Multiple paths to nanocrystalline high silica beta zeolite

Several principles from nanozeolite synthesis lore were investigated in order to prepare discrete pure silica nanocrystalline BEA zeolite. It was discovered that lowering reaction temperature to 100 °C results in a significant reduction in nano-BEA crystal size, that lowering synthesis mixture water content to the lowest possible level for a ‘pourable’ gel provides nano-BEA crystals, that tetraethylorthosilicate (TEOS) more consistently provides smaller crystals than fumed silica as a raw material, that increasing the level of structure-directing agent resulted in more discrete and smaller crystals (25–30 nm), and that ‘surfactant’ addition could generate even smaller nano-BEA crystals or nanocrystalline domains, but mild to severe aggregation was still a problem. Nearly pure silica nanocrystalline BEA zeolites were prepared from Al-containing products by a calcination followed by acid extraction procedure. The calcination step is critical for more complete Al removal. Defects generated by acid extraction could be healed by treatment of resultant powder with a hexamethyldisilazane (HMDS).

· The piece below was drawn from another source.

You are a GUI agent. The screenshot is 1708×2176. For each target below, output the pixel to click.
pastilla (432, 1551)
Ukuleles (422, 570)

Another key finding was that Al-containing synthesis mixtures could provide nanocrystalline BEA zeolite with 4,4′-trimethylenebis(N-methyl, N-benzyl-piperidinium) dihydroxide (TMP(OH)₂) as organic structure-directing agent. Interestingly, adjusting synthesis parameters in TMP and Al-containing synthesis mixtures provided some differences to pure Si BEA products. For example, stirring or lowering reaction temperature did not decrease crystal size, but did shorten crystallization time. The smallest crystals from TMP-based, Al-containing reaction mixtures were prepared when a freeze–dried colloidal silica was utilized as silica source.